Sanremo deve reintegrare il vigile "in mutande" emblema dei furbetti del cartellino: sentenza e motivazioni
Il vigile di Sanremo "in mutande" emblema dell'indagine sui "furbetti del cartellino" ha vinto il ricorso: dovrà essere reintegrato
La foto che immortala Alberto Muraglia in mutande mentre timbra il cartellino è diventata l’emblema dell’indagine sui cosiddetti “furbetti del cartellino” di Sanremo. Il vigile della Polizia Locale, licenziato il 22 gennaio 2016 dopo la sentenza del giudice di lavoro di Imperia, ora dovrà essere reintegrato in quanto ha vinto il ricorso.
- Muraglia dovrà decidere se tornare a fare il vigile o accettare la buonuscita
- Il vigile: "Ho sofferto per 8 anni come un cane"
- L'indagine sui "furbetti del cartellino"
- La rabbia di Muraglia: "Bastava verificare gli orari"
Muraglia dovrà decidere se tornare a fare il vigile o accettare la buonuscita
Correva l’anno 2015. Lo scatto di Muraglia in mutande che timbra il cartellino fa il giro di tutti i social, i giornali e i tg. Dopo il licenziamento il vigile ha presentato ricorso e lo ha vinto. La sentenza è “direttamente esecutiva”, vale a dire che il Comune di Sanremo è obbligato al reintegro per il momento. Resta da capire se l’amministrazione della cittadina ligure deciderà di ricorrere in Cassazione.
Inoltre l’amministrazione dovrà pagare a Muraglia anche gli stipendi e i contributi arretrati degli ultimi otto anni. Il vigile ora potrà scegliere se rientrare effettivamente nel ruolo o se ricevere una buonuscita e continuare con la sua seconda vita lavorativa, da manutentore di condomini (oggi gestisce le piccole manutenzioni di 9 amministratori e quasi 500 condomini).
Il vigile: “Ho sofferto per 8 anni come un cane”
Repubblica ha raggiunto Muraglia che sta valutando come procedere: “Solo l’idea di poter rivestire la divisa che mi hanno strappato di dosso in quel modo, facendomi soffrire come un cane per otto anni, mi farebbe dire che sono pronto a ri-niziare domani mattina, ma la solo sentenza vale come una grandissima rivincita“.
E ancora: “Anni di grande sofferenza, in cui mi hanno sbattuto come un mostro sulle prime pagine di tutto il mondo in mutande, senza che io avessi fatto nulla”.
L’indagine sui “furbetti del cartellino”
L’indagine sui furbetti del cartellino fece un gran baccano a livello mediatico, provocando un’ondata di indignazione tra i cittadini. Il lavoro degli inquirenti aveva portato nell’ottobre del 2015 agli arresti domiciliari di 43 persone, sotto inchiesta un’altra ottantina.
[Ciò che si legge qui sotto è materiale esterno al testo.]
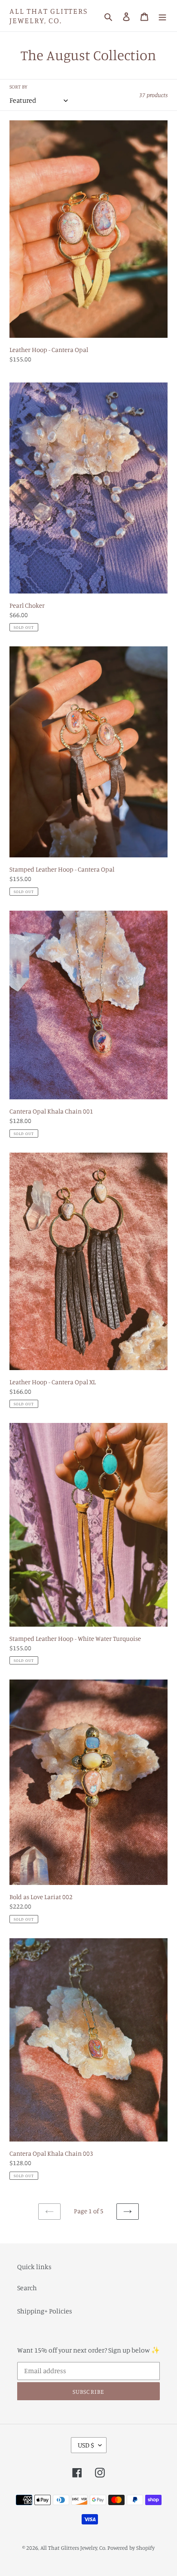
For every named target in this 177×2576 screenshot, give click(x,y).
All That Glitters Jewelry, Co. (48, 15)
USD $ (86, 2445)
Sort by (18, 86)
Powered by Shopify (131, 2547)
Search (27, 2287)
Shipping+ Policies (44, 2311)
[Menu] (162, 15)
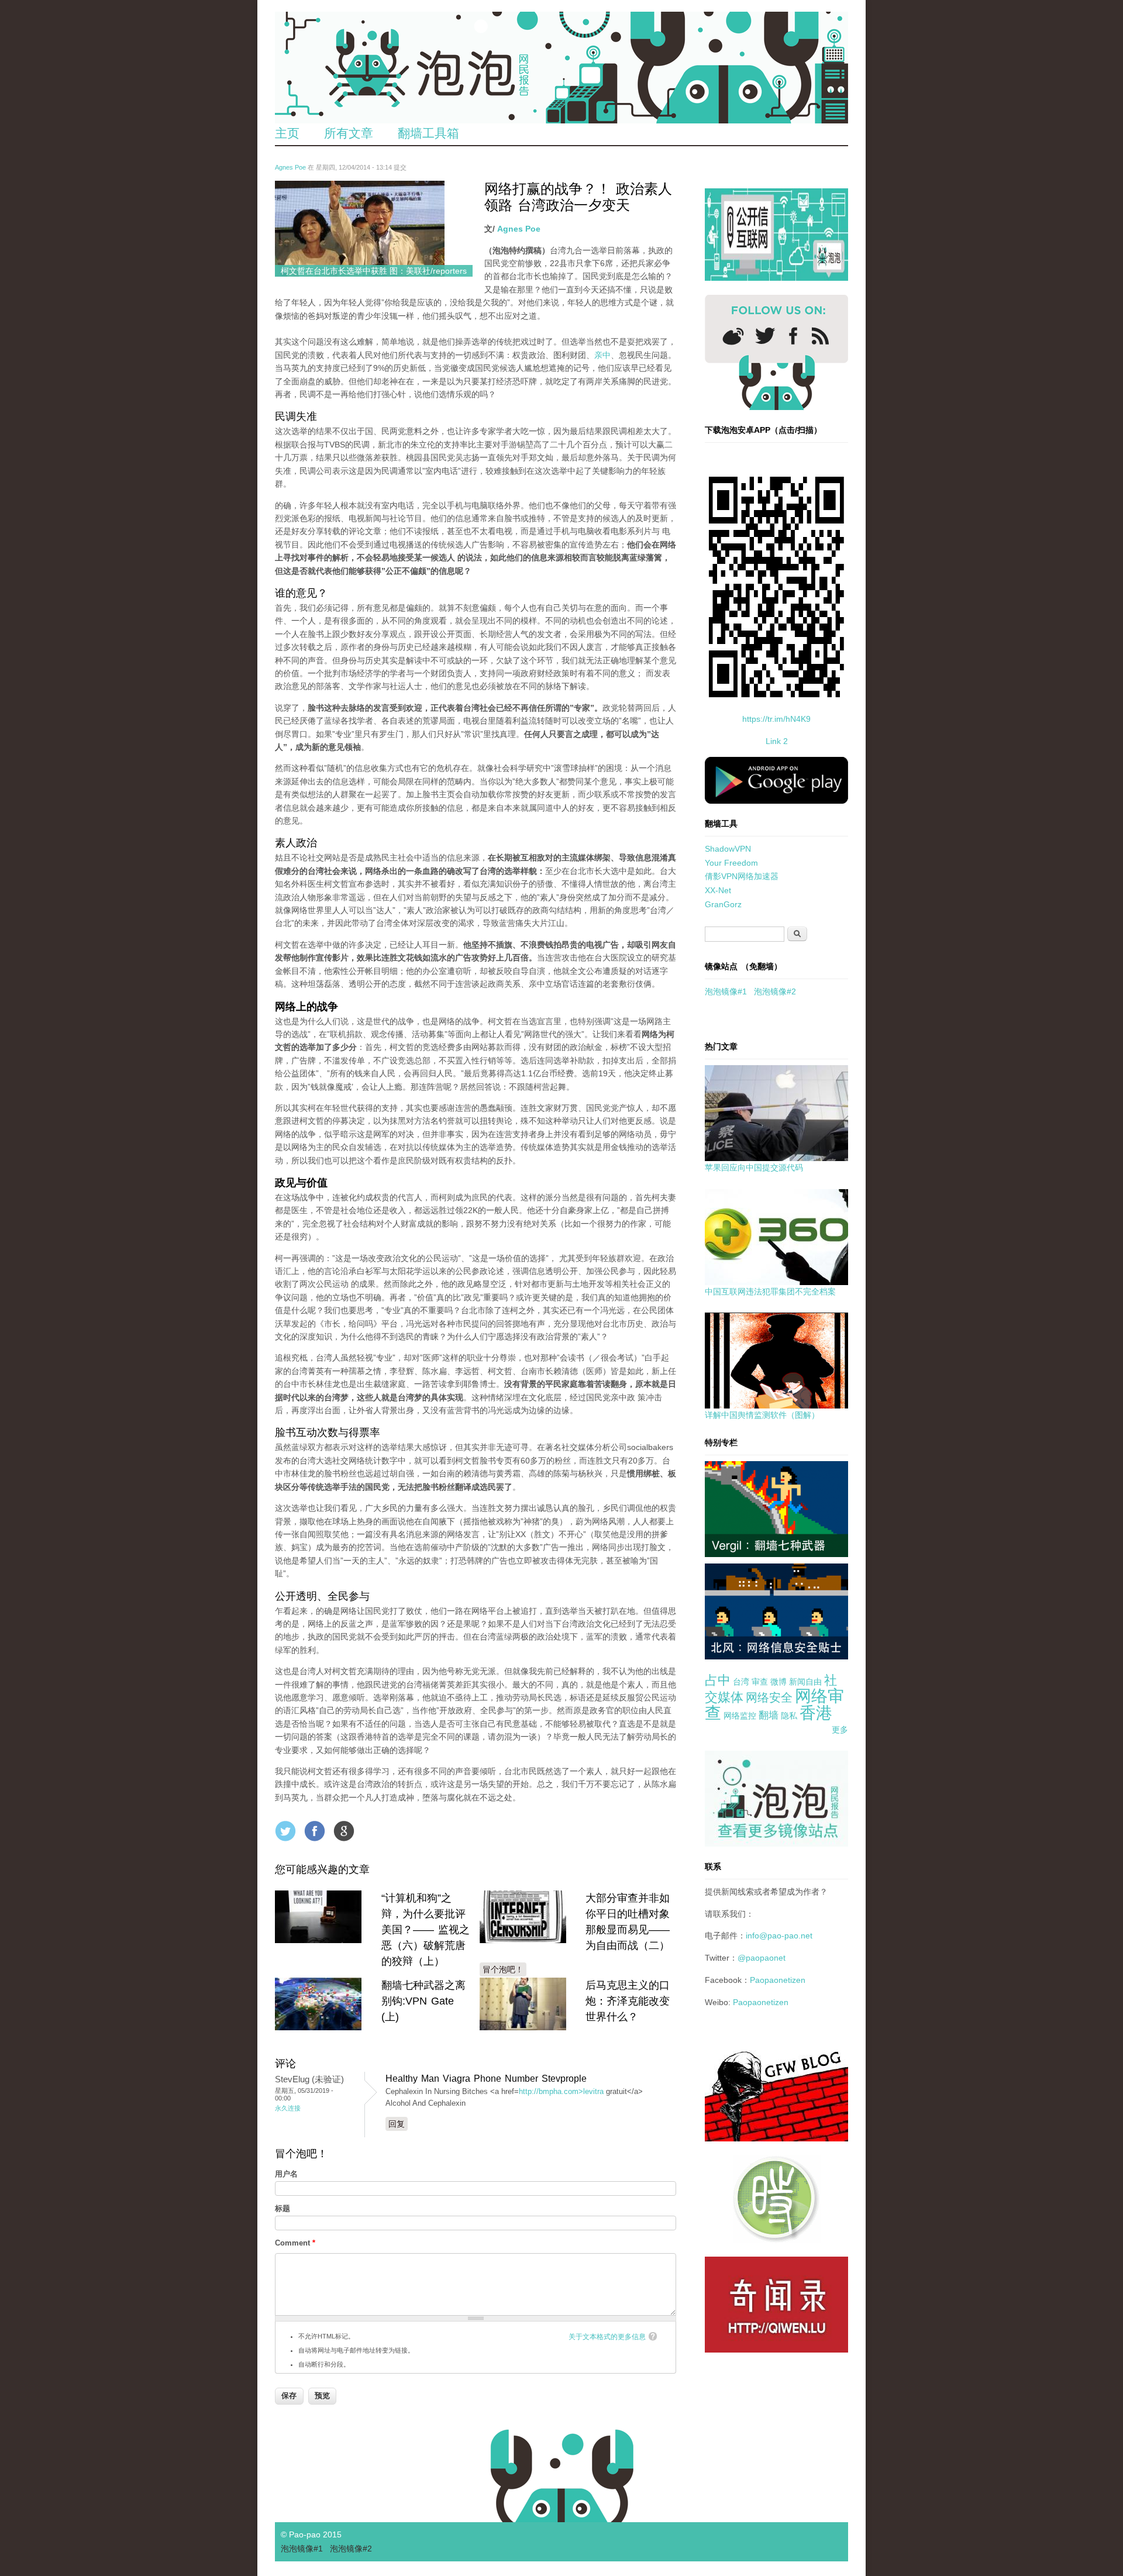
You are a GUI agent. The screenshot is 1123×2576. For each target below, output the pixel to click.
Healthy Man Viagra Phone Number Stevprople (486, 2078)
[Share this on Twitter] (285, 1830)
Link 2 (777, 741)
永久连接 (288, 2108)
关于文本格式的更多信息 (607, 2337)
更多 (840, 1729)
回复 (396, 2124)
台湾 (741, 1681)
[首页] (561, 67)
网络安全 (769, 1697)
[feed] (820, 336)
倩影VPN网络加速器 (741, 876)
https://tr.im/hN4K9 (776, 719)
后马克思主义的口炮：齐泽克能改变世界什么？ (627, 2001)
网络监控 (740, 1715)
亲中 (602, 355)
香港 (816, 1713)
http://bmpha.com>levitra (561, 2091)
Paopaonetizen (777, 1980)
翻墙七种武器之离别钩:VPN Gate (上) (423, 2001)
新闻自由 (805, 1681)
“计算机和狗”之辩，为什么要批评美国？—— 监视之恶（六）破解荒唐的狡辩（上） (425, 1929)
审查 (760, 1681)
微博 (778, 1681)
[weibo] (733, 336)
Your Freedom (731, 862)
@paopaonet (762, 1957)
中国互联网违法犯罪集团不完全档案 (770, 1291)
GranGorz (723, 904)
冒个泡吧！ (503, 1969)
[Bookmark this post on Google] (343, 1830)
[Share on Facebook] (314, 1830)
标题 (282, 2208)
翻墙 (768, 1715)
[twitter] (765, 336)
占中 (718, 1680)
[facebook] (793, 336)
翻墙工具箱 (428, 133)
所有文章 (348, 133)
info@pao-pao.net (779, 1935)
Nel procedimento penale, Muraglia, accusato di falso e truffa, è stato assolto con formula piena sia in primo grado sia dalla Corte d’Appello di Genova. Tuttavia il Comune aveva rigettato la successiva richiesta di riapertura del procedimento disciplinare.
“A luglio mi avevano proposto una conciliazione, io con tutto il rispetto gli ho detto che l’avrei accettata avessi avuto qualcosa di cui pentirmi – ha raccontato sempre Muraglia a Repubblica, assistito dagli avvocati Alessandro Moroni e Luigi Zoboli -. E invece sono otto anni che soffro senza aver fatto nulla di male”.
E adesso? Si farà reintegrare oppure accetterà la buonuscita? “Se sarà soddisfacente, potrei semplicemente dire chiaro al Comune che non ho bisogno di loro, visto come mi hanno trattato. Anche se la tentazione di rientrare anche solo per poter tornare nella strade della mia città in divisa da vigile, e prendersi la rivincita più grande, è fortissima”.
La rabbia di Muraglia: “Bastava verificare gli orari”
Muraglia è ancora parecchio arrabbiato. Ha sempre sostenuto che timbrava in mutande prima di mettersi la divisa e iniziare a lavorare. “Mi fa rabbia che nessuno sia mai andato veramente a verificare gli orari, in questi anni”, ha detto Muraglia.
“Perché hanno permesso che quelle immagini diventassero un emblema? Se non fossi stato in mutande la mia vicenda non avrebbe avuto l’eco che ha avuto, probabilmente. Sono stato colpevole di malcostume, forse di una scorrettezza amministrativa, ma non certo di truffa allo Stato”, ha concluso il vigile.